WHAT YOU WILL DO>
The records beneath should be restated word for word.

Stored records>

══════════

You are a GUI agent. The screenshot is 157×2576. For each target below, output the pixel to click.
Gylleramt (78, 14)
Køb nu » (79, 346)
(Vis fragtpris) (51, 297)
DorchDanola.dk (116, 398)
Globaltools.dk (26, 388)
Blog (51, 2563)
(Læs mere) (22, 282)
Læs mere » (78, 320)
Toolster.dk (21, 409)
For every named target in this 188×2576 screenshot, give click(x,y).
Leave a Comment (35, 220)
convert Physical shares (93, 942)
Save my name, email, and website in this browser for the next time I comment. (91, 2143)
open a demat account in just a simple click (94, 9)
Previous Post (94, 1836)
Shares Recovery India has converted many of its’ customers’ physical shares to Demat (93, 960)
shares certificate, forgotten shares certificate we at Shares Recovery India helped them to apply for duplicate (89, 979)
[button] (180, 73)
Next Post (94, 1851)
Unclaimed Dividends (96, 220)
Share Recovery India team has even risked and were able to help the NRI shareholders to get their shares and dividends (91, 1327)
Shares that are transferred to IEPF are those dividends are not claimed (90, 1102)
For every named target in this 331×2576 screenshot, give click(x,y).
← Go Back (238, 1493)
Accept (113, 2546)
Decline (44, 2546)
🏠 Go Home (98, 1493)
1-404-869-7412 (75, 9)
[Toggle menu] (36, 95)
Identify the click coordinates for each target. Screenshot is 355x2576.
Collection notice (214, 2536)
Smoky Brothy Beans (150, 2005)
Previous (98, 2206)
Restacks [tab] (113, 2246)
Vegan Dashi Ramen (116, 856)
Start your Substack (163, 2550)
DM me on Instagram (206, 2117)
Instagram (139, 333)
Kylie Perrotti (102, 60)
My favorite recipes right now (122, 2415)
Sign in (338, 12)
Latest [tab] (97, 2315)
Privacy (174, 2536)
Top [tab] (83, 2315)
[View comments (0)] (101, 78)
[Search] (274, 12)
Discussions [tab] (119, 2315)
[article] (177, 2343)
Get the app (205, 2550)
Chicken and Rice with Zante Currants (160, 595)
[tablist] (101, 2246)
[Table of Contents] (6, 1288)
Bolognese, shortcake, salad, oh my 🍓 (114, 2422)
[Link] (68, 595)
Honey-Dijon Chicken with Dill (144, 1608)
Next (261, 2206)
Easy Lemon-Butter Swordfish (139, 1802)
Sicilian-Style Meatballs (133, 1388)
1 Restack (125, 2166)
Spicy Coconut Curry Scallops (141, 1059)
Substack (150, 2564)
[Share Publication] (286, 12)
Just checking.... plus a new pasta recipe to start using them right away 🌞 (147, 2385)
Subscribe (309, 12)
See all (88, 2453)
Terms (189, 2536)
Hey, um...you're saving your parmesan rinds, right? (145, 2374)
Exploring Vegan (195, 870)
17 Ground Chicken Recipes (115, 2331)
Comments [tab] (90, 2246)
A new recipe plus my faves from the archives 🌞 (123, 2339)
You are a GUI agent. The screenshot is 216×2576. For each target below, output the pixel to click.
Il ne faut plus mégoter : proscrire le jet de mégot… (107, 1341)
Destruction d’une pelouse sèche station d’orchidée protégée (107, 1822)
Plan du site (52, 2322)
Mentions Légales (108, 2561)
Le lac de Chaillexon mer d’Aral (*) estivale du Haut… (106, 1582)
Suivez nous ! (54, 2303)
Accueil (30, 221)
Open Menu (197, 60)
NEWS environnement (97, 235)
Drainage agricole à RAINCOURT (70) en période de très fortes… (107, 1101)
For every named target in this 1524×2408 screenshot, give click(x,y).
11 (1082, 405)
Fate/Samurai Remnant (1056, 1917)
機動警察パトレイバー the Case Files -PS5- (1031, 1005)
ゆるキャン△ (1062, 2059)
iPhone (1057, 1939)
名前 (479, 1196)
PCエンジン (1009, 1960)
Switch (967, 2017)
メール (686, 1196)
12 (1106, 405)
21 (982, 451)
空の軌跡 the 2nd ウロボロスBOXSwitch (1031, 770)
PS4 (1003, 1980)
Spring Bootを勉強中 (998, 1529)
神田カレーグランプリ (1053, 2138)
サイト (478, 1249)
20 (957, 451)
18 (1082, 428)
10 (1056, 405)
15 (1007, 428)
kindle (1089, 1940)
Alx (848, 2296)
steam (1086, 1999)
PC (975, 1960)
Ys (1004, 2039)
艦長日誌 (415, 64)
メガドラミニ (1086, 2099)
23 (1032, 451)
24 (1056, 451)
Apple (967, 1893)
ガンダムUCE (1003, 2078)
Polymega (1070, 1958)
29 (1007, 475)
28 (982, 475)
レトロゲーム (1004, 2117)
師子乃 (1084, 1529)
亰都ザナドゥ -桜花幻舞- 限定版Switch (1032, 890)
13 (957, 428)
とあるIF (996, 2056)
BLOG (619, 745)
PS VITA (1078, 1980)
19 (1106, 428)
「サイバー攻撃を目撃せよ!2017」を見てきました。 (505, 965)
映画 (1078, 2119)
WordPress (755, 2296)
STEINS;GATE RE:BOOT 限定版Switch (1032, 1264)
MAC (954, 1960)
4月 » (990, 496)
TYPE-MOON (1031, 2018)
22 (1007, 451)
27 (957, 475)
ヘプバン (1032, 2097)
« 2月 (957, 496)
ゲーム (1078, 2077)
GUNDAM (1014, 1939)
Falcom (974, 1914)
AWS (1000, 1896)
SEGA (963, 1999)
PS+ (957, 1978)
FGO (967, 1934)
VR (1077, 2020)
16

══════════

FINISHED TASK>
You are a GUI agent. The screenshot is 157×2576. For each target below, output the pixel to click.
Gylleramt (78, 14)
Køb nu » (79, 346)
(Vis fragtpris) (51, 297)
DorchDanola.dk (116, 398)
Globaltools.dk (26, 388)
Blog (51, 2563)
(Læs mere) (22, 282)
Læs mere » (78, 320)
Toolster.dk (21, 409)
For every named target in this 188×2576 screenshot, give click(x,y).
Leave a Comment (35, 220)
convert Physical shares (93, 942)
Save my name, email, and website in this browser for the next time I comment. (91, 2143)
open a demat account in just a simple click (94, 9)
Previous Post (94, 1836)
Shares Recovery India has converted many of its’ customers’ physical shares to Demat (93, 960)
shares certificate, forgotten shares certificate we at Shares Recovery India helped them to apply for duplicate (89, 979)
[button] (180, 73)
Next Post (94, 1851)
Unclaimed Dividends (96, 220)
Share Recovery India team has even risked and were able to help the NRI shareholders to get their shares and dividends (91, 1327)
Shares that are transferred to IEPF are those dividends are not claimed (90, 1102)
For every named target in this 331×2576 screenshot, give click(x,y).
← Go Back (238, 1493)
Accept (113, 2546)
Decline (44, 2546)
🏠 Go Home (98, 1493)
1-404-869-7412 (75, 9)
[Toggle menu] (36, 95)
Identify the click coordinates for each target. Screenshot is 355x2576.
Collection notice (214, 2536)
Smoky Brothy Beans (150, 2005)
Previous (98, 2206)
Restacks [tab] (113, 2246)
Vegan Dashi Ramen (116, 856)
Start your Substack (163, 2550)
DM me on Instagram (206, 2117)
Instagram (139, 333)
Kylie Perrotti (102, 60)
My favorite recipes right now (122, 2415)
Sign in (338, 12)
Latest [tab] (97, 2315)
Privacy (174, 2536)
Top [tab] (83, 2315)
[View comments (0)] (101, 78)
[Search] (274, 12)
Discussions [tab] (119, 2315)
[article] (177, 2343)
Get the app (205, 2550)
Chicken and Rice with Zante Currants (160, 595)
[tablist] (101, 2246)
[Table of Contents] (6, 1288)
Bolognese, shortcake, salad, oh my 🍓 (114, 2422)
[Link] (68, 595)
Honey-Dijon Chicken with Dill (144, 1608)
Next (261, 2206)
Easy Lemon-Butter Swordfish (139, 1802)
Sicilian-Style Meatballs (133, 1388)
1 Restack (125, 2166)
Spicy Coconut Curry Scallops (141, 1059)
Substack (150, 2564)
[Share Publication] (286, 12)
Just checking.... plus a new pasta recipe to start using them right away 🌞 (147, 2385)
Subscribe (309, 12)
See all (88, 2453)
Terms (189, 2536)
Hey, um...you're saving your parmesan rinds, right? (145, 2374)
Exploring Vegan (195, 870)
17 Ground Chicken Recipes (115, 2331)
Comments [tab] (90, 2246)
A new recipe plus my faves from the archives 🌞 (123, 2339)
You are a GUI agent. The screenshot is 216×2576. For each target below, output the pixel to click.
Il ne faut plus mégoter : proscrire le jet de mégot… (107, 1341)
Destruction d’une pelouse sèche station d’orchidée protégée (107, 1822)
Plan du site (52, 2322)
Mentions Légales (108, 2561)
Le lac de Chaillexon mer d’Aral (*) estivale du Haut… (106, 1582)
Suivez nous ! (54, 2303)
Accueil (30, 221)
Open Menu (197, 60)
NEWS environnement (97, 235)
Drainage agricole à RAINCOURT (70) en période de très fortes… (107, 1101)
For every named target in this 1524×2408 screenshot, give click(x,y).
11 (1082, 405)
Fate/Samurai Remnant (1056, 1917)
機動警察パトレイバー the Case Files -PS5- (1031, 1005)
ゆるキャン△ (1062, 2059)
iPhone (1057, 1939)
名前 (479, 1196)
PCエンジン (1009, 1960)
Switch (967, 2017)
メール (686, 1196)
12 (1106, 405)
21 (982, 451)
空の軌跡 the 2nd ウロボロスBOXSwitch (1031, 770)
PS4 (1003, 1980)
Spring Bootを勉強中 (998, 1529)
神田カレーグランプリ (1053, 2138)
サイト (478, 1249)
20 (957, 451)
18 (1082, 428)
10 (1056, 405)
15 (1007, 428)
kindle (1089, 1940)
Alx (848, 2296)
steam (1086, 1999)
PC (975, 1960)
Ys (1004, 2039)
艦長日誌 (415, 64)
メガドラミニ (1086, 2099)
23 (1032, 451)
24 (1056, 451)
Apple (967, 1893)
ガンダムUCE (1003, 2078)
Polymega (1070, 1958)
29 (1007, 475)
28 (982, 475)
レトロゲーム (1004, 2117)
師子乃 (1084, 1529)
亰都ザナドゥ -桜花幻舞- 限定版Switch (1032, 890)
13 (957, 428)
とあるIF (996, 2056)
BLOG (619, 745)
PS VITA (1078, 1980)
19 (1106, 428)
「サイバー攻撃を目撃せよ!2017」を見てきました。 (505, 965)
映画 (1078, 2119)
WordPress (755, 2296)
STEINS;GATE RE:BOOT 限定版Switch (1032, 1264)
MAC (954, 1960)
4月 » (990, 496)
TYPE-MOON (1031, 2018)
22 (1007, 451)
27 (957, 475)
ヘプバン (1032, 2097)
« 2月 (957, 496)
ゲーム (1078, 2077)
GUNDAM (1014, 1939)
Falcom (974, 1914)
AWS (1000, 1896)
SEGA (963, 1999)
PS+ (957, 1978)
FGO (967, 1934)
VR (1077, 2020)
16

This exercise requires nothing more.